### Provided passage
Ha, yeah. It's kind of ridiculous, right. He's a particle physicist so I never met him, but I know ppl who have. Tbh it kind of surprises me that this sort of thing doesn't happen more often. Many male physicists (especially toward the maths/high energy theory end) are a little, ahem, wet behind the ears. I mean even the person who told me this story struck me as the kind if person to whom it could happen.

caek, Tuesday, 27 November 2012 09:13 (eleven years ago) link

He sounds like he is safer in prison than in the real world.

I like that he has published papers with the prison as his affiliation: http://physicsworld.com/cws/article/news/2012/nov/22/paul-frampton-hit-by-56-month-drugs-sentence

caek, Tuesday, 27 November 2012 09:18 (eleven years ago) link

hay caek is "exotic matter" in this any more than subtle handwaving? What are my chances of actually getting to alpha centauri in my lifetime? And does FTL always and irrevocably imply time travel (which is problematic obviously) or is there any kind of loophole there?

http://io9.com/5963263/how-nasa-will-build-its-very-first-warp-drive?post=54599539

ledge, Tuesday, 27 November 2012 09:50 (eleven years ago) link

"exotic" is a term of art in particle physics, so it's a weird choice, but they don't give any indication they are actually talking about exotic matter. i think here they just mean regular mass that is converted into energy by nuclear fission or whatever, yielding e=mc2.

the point with this thing, afaict, is that it does not involve faster than light travel. imagine spacetime is a living room rug. you can't walk across the rug at FTL, but given preposterously contrived circumstances, someone else can stretch the rug in such a way just that your location changes in a way that is equivalent to moving (and perhaps a very long way very quickly).

caek, Tuesday, 27 November 2012 12:56 (eleven years ago) link

key quote: "Mathematically, the field equations predict that this is possible, but it remains to be seen if we could ever reduce this to practice."

caek, Tuesday, 27 November 2012 12:56 (eleven years ago) link

also i have no idea if the field equations even predict this is possible. i skipped gen rel (via not being clever enough).

caek, Tuesday, 27 November 2012 12:57 (eleven years ago) link

the point with this thing, afaict, is that it does not involve faster than light travel.

but it still effectively means a signal could propagate faster than light. no?

ledge, Tuesday, 27 November 2012 12:57 (eleven years ago) link

ha, i guess. god i never understood this stuff.

caek, Tuesday, 27 November 2012 14:07 (eleven years ago) link

is anything faster than aaron lennon over five yards tho

bill paxman (darraghmac), Tuesday, 27 November 2012 14:26 (eleven years ago) link

where is layman's maths-free guide to GR. anyway i guess this is mostly bullshit, no trips to stars near or far in my or maybe anyone's lifetime, sadface. what a senseless waste.

### Supplied information
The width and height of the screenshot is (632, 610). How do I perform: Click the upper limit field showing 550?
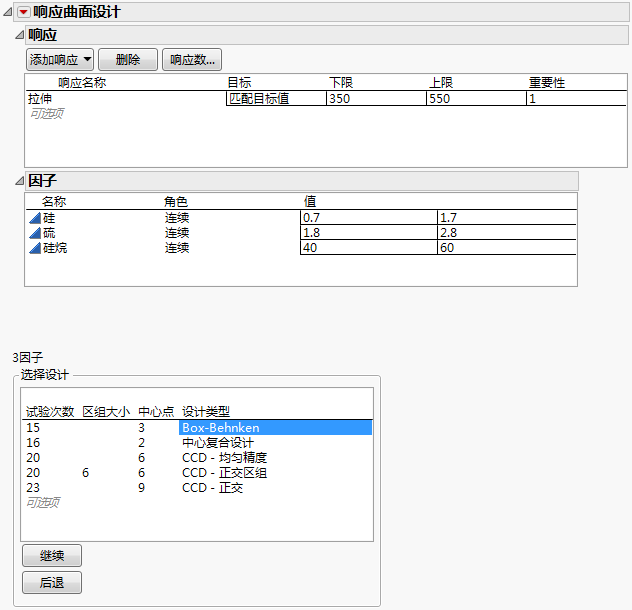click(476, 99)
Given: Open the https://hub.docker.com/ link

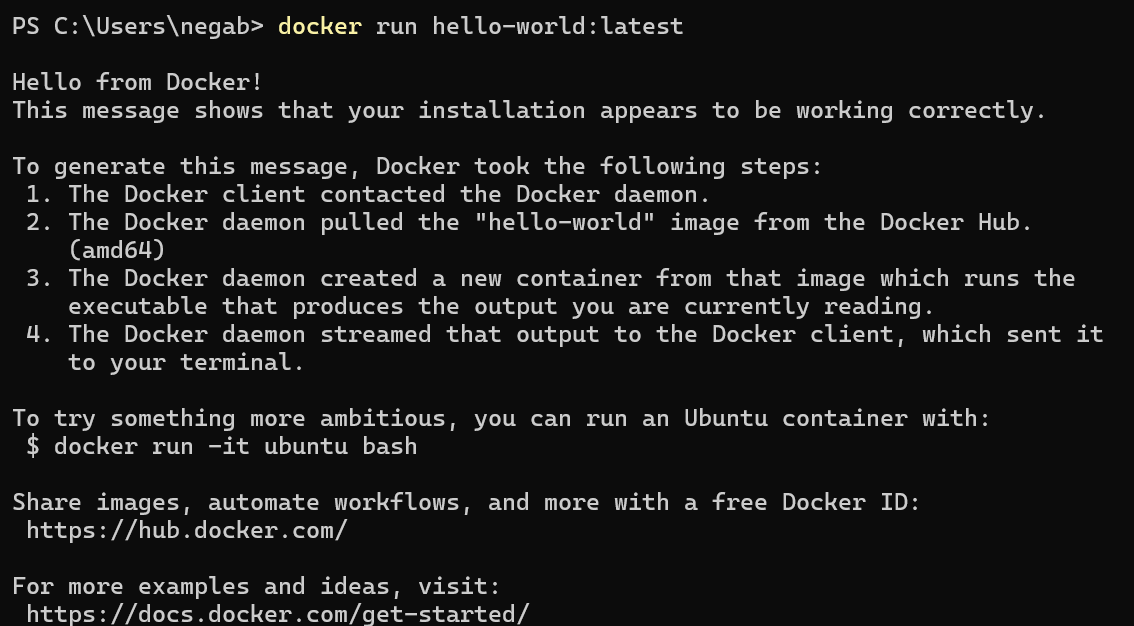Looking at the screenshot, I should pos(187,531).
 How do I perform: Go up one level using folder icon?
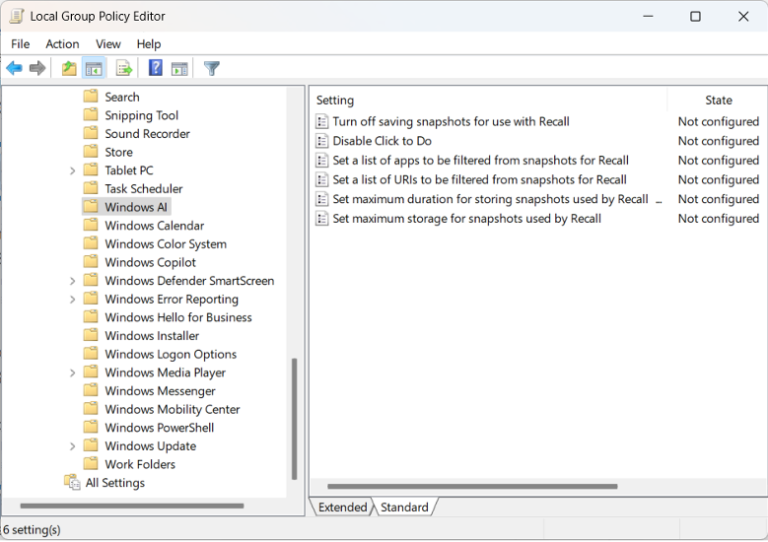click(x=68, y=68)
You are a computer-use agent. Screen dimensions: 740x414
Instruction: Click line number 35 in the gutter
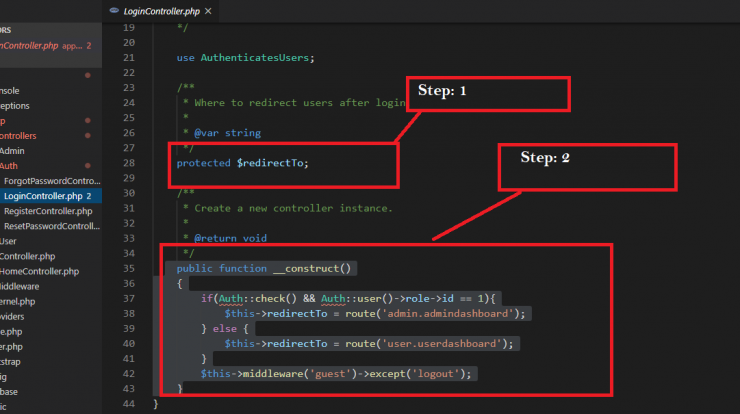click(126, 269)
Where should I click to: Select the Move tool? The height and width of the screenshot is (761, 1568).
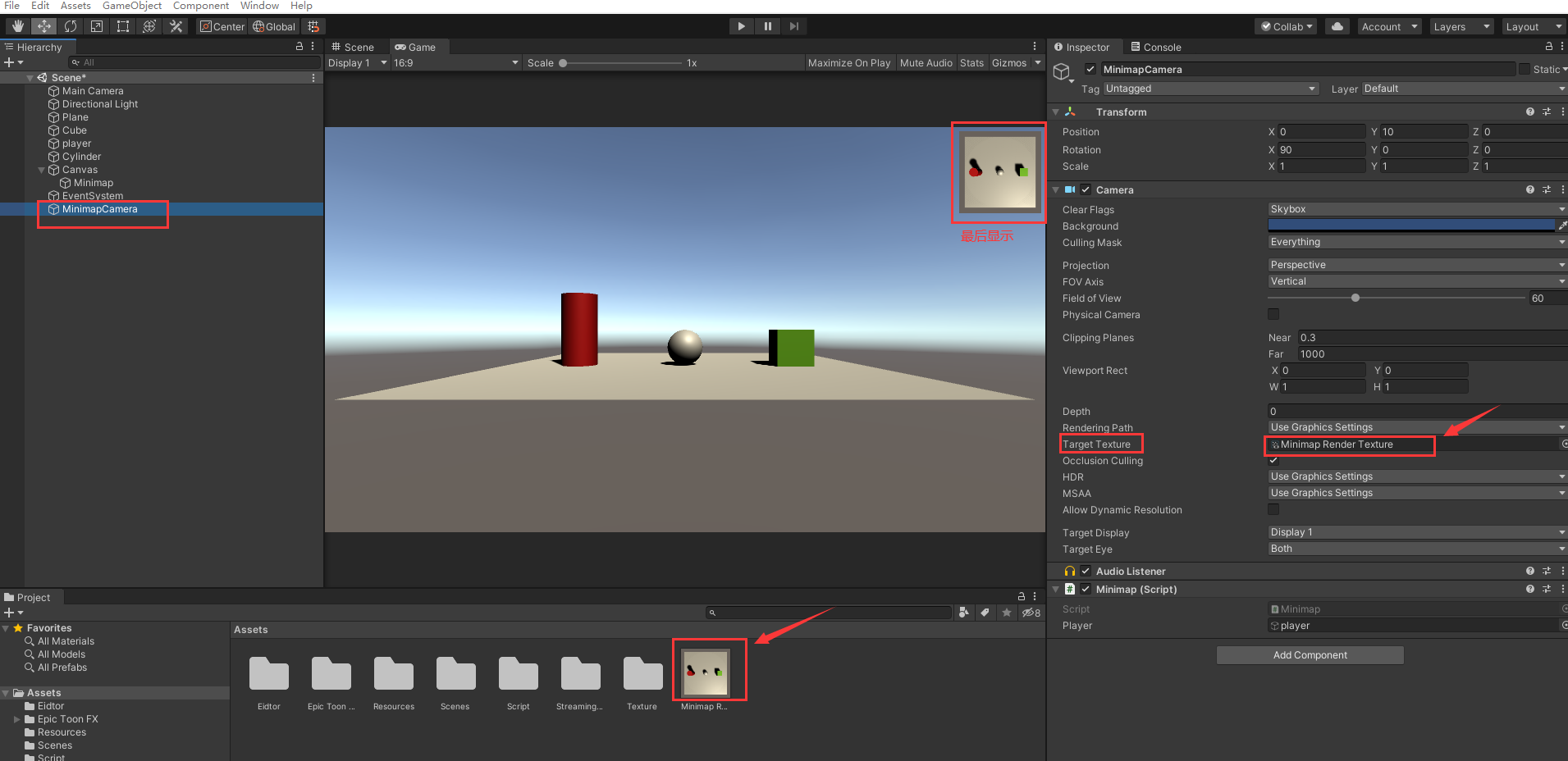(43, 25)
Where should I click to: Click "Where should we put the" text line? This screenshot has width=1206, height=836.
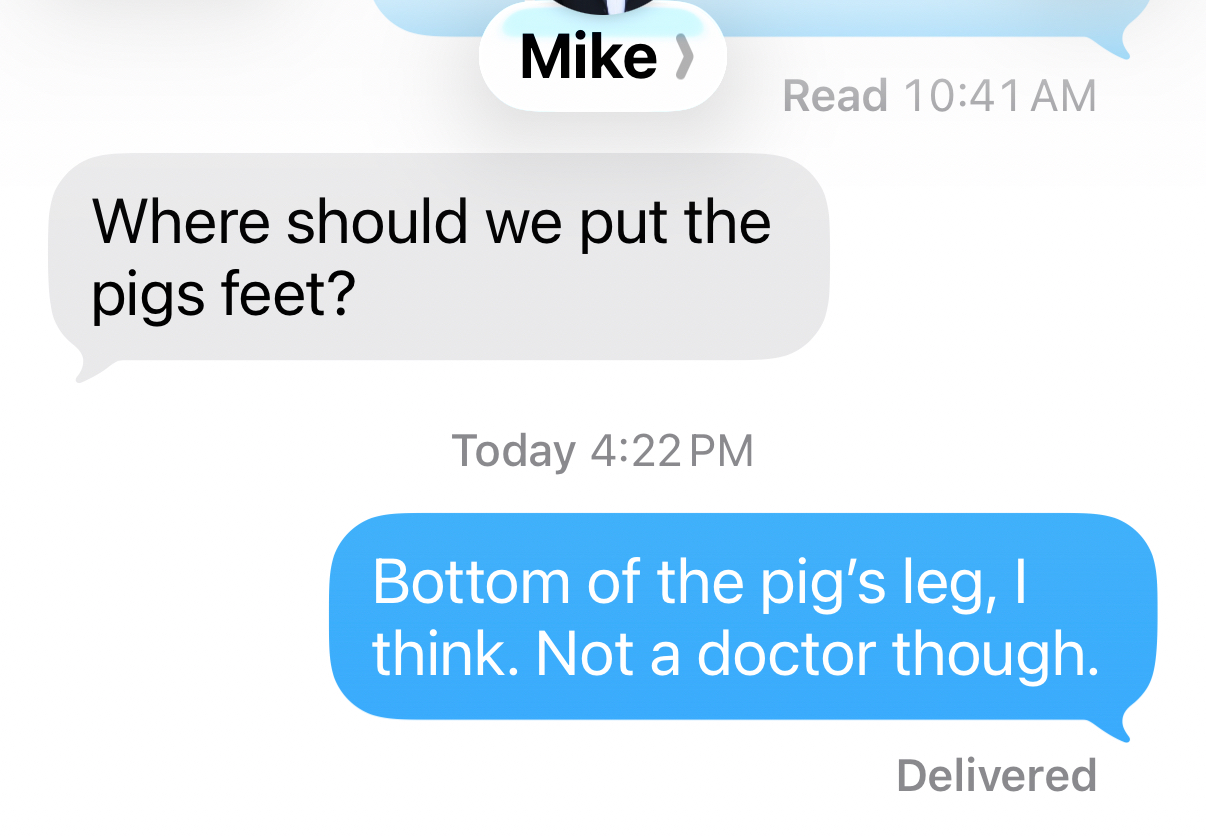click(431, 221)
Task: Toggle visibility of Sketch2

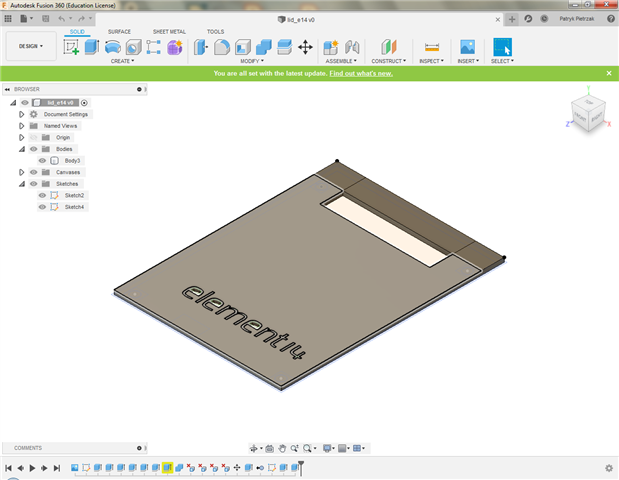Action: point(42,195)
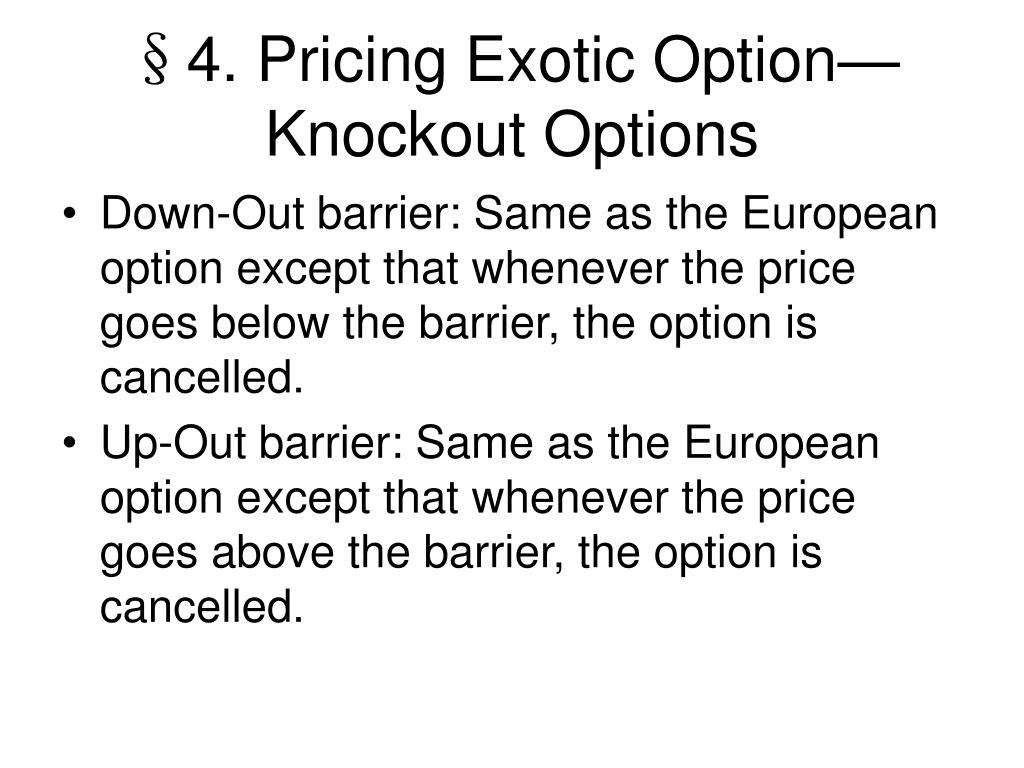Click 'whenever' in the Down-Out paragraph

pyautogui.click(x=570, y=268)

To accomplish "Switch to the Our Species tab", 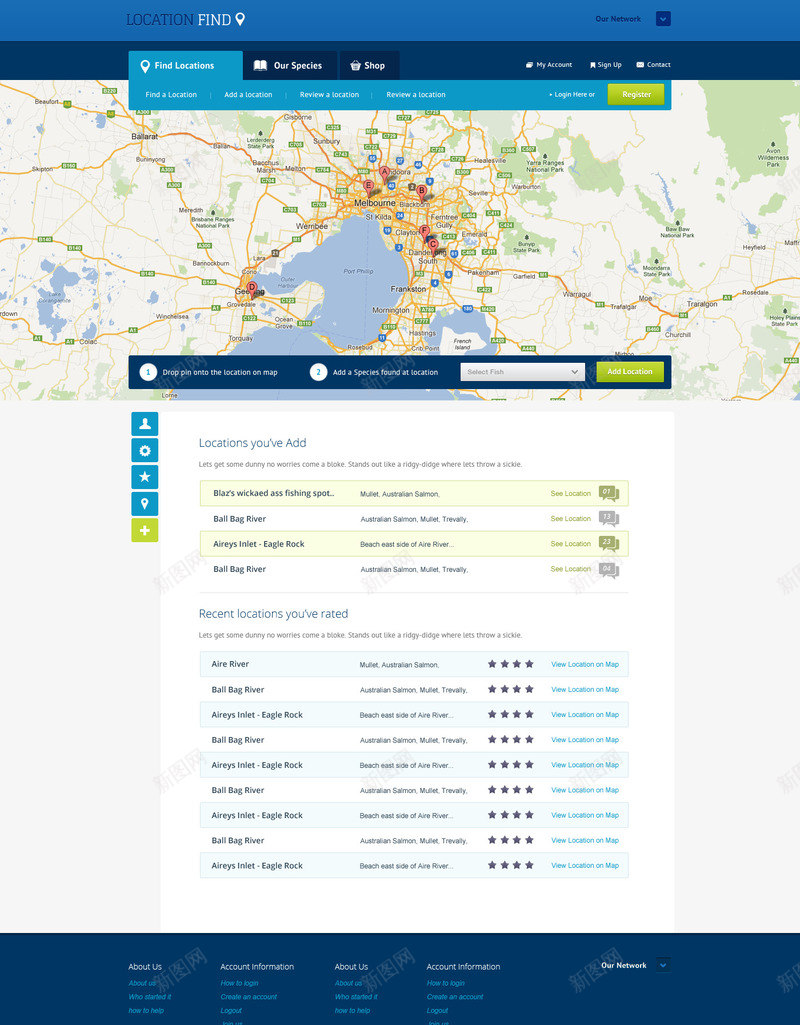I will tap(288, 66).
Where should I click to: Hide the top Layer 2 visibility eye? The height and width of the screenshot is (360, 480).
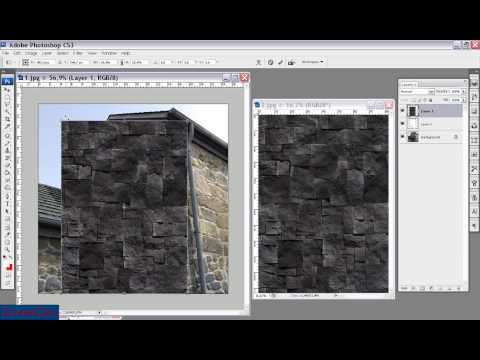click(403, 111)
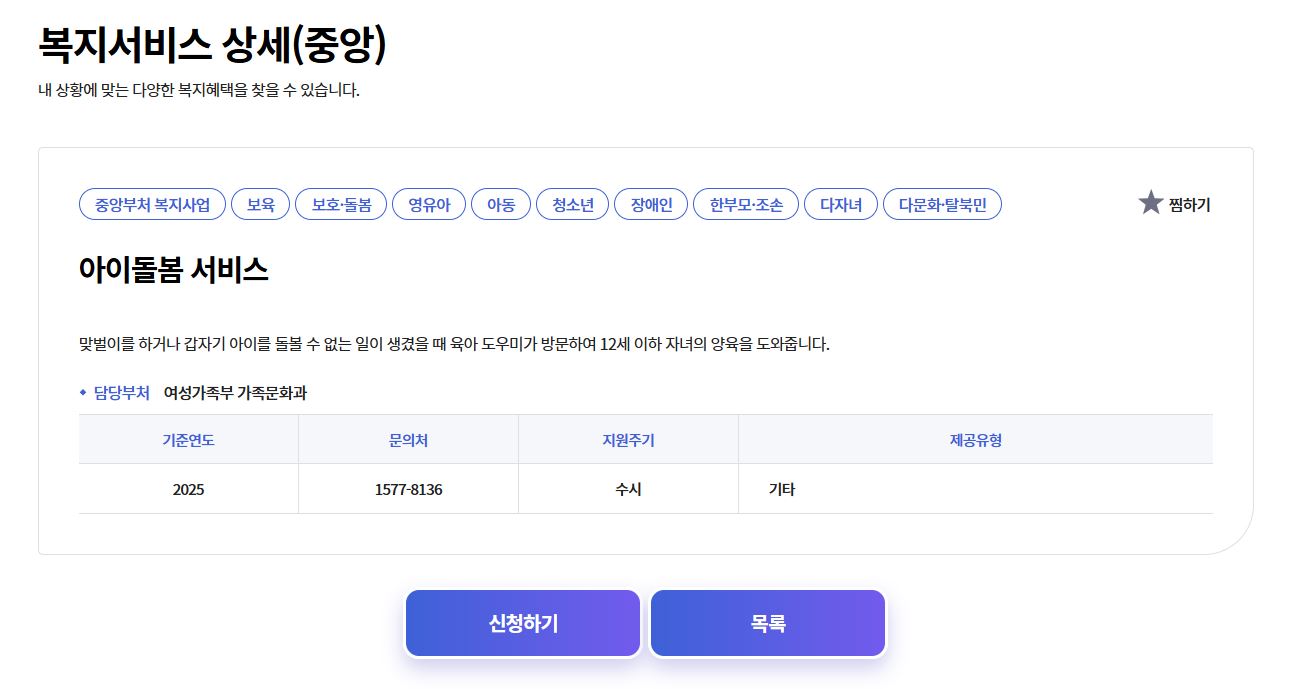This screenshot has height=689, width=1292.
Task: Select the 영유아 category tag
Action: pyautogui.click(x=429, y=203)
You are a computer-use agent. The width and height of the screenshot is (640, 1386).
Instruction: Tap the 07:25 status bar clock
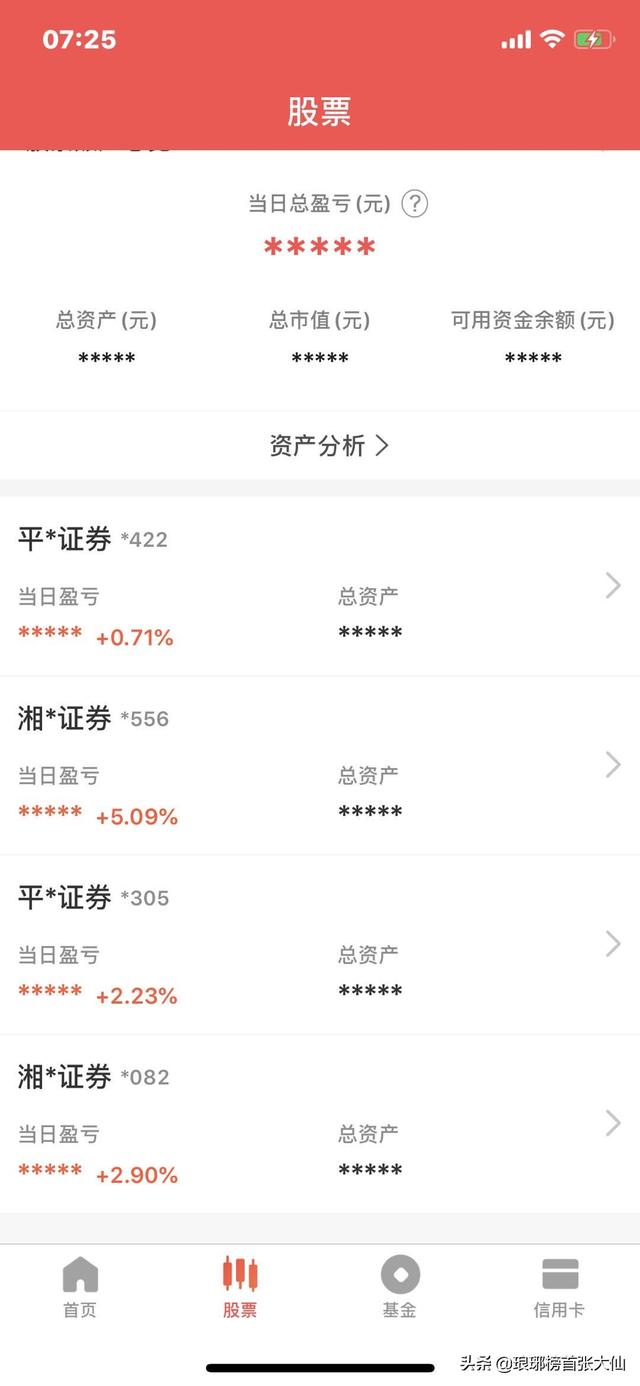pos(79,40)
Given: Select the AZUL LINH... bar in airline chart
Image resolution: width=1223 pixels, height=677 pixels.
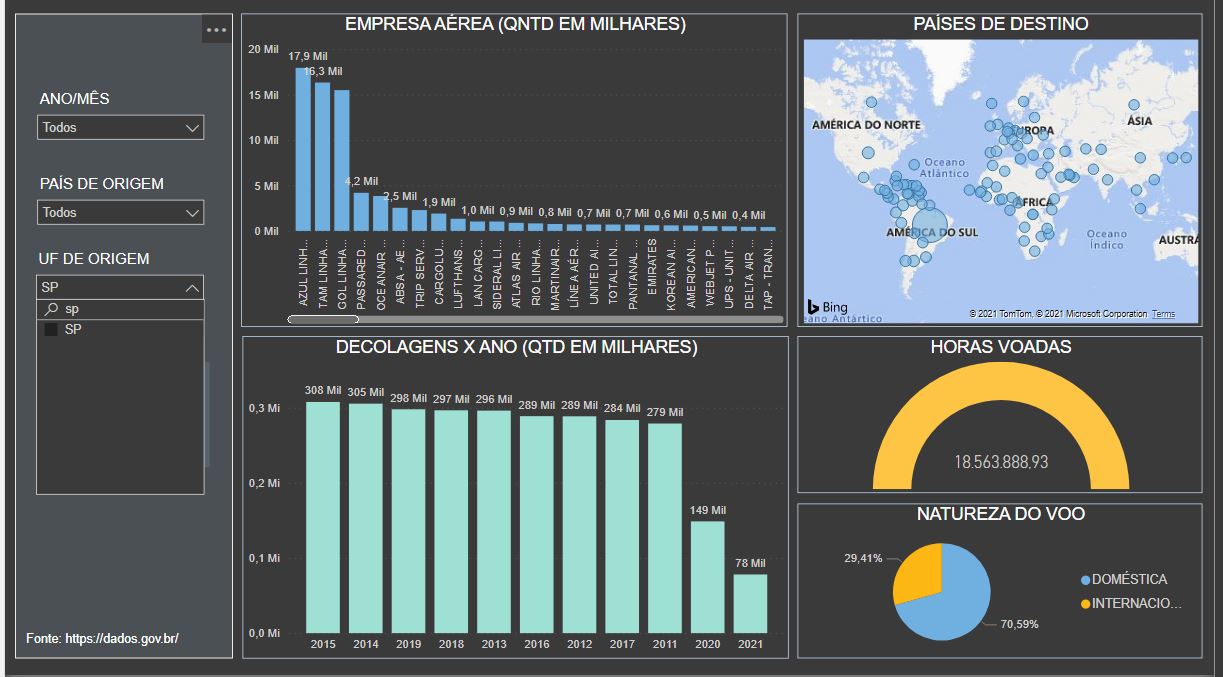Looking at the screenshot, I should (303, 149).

### Exercise task
Carry on the forum thread about physics and warp drives, starting right after its final sentence. The entries have no connection to the forum thread about physics and warp drives.

### Task answer
ledge, Tuesday, 27 November 2012 14:29 (eleven years ago) link

cheer up, maybe the onset of catastrophic climate change will focus minds on ways to get out of this solar system pronto

Shane Breen is a gigantic tool (Noodle Vague), Tuesday, 27 November 2012 14:33 (eleven years ago) link

dreaming of a railgun that can shoot us at alpha centauri

乒乓, Tuesday, 27 November 2012 14:35 (eleven years ago) link

c'mon get real, even ignoring acceleration the stars are out of reach without ftl. intra solar system railgun might be a winner, first we need space elevators to circumvent enormous expense of getting into orbit only by riding giant exploding tanks of propellant.

ledge, Tuesday, 27 November 2012 14:44 (eleven years ago) link

i'd settle for a railway that got me to galway tbph

bill paxman (darraghmac), Tuesday, 27 November 2012 14:48 (eleven years ago) link

now let's be realistic

乒乓, Tuesday, 27 November 2012 14:49 (eleven years ago) link

*joke about galway being behind the times like light from distant stars*

ledge, Tuesday, 27 November 2012 14:50 (eleven years ago) link

it's not behind the times but it is beyond the pale

bill paxman (darraghmac), Tuesday, 27 November 2012 14:55 (eleven years ago) link

someone else can stretch the rug in such a way just that your location changes

Mrs. Whatsit?

hot slag (lukas), Tuesday, 27 November 2012 18:30 (eleven years ago) link

a signal could propagate faster than light. no?

my understanding is that theory allows and experiments have supported the idea that certain kinds of state information can be exchanged between atoms that are indefinitely remote from one another, and this exchange may occur more quickly than a photon could travel between the two atoms. nb: i am not a phycisist.

Aimless, Tuesday, 27 November 2012 19:15 (eleven years ago) link

If yr talking about epr paradox/aspect experiment then yeah there is some kind of weird action at a distance, but no information is propagated, just the same random outcome occurs at the two remote locations. Like rolling two dice light years apart and they always come up the same, spooky but you can't communicate anything.

ledge, Tuesday, 27 November 2012 22:11 (eleven years ago) link

makes me feel better to know that every time I lose at craps some space alien dooder also just like a quadrillion zeeprix a billion light years away

乒乓, Tuesday, 27 November 2012 22:12 (eleven years ago) link

乒乓 quantum entangled with a space alien dooder!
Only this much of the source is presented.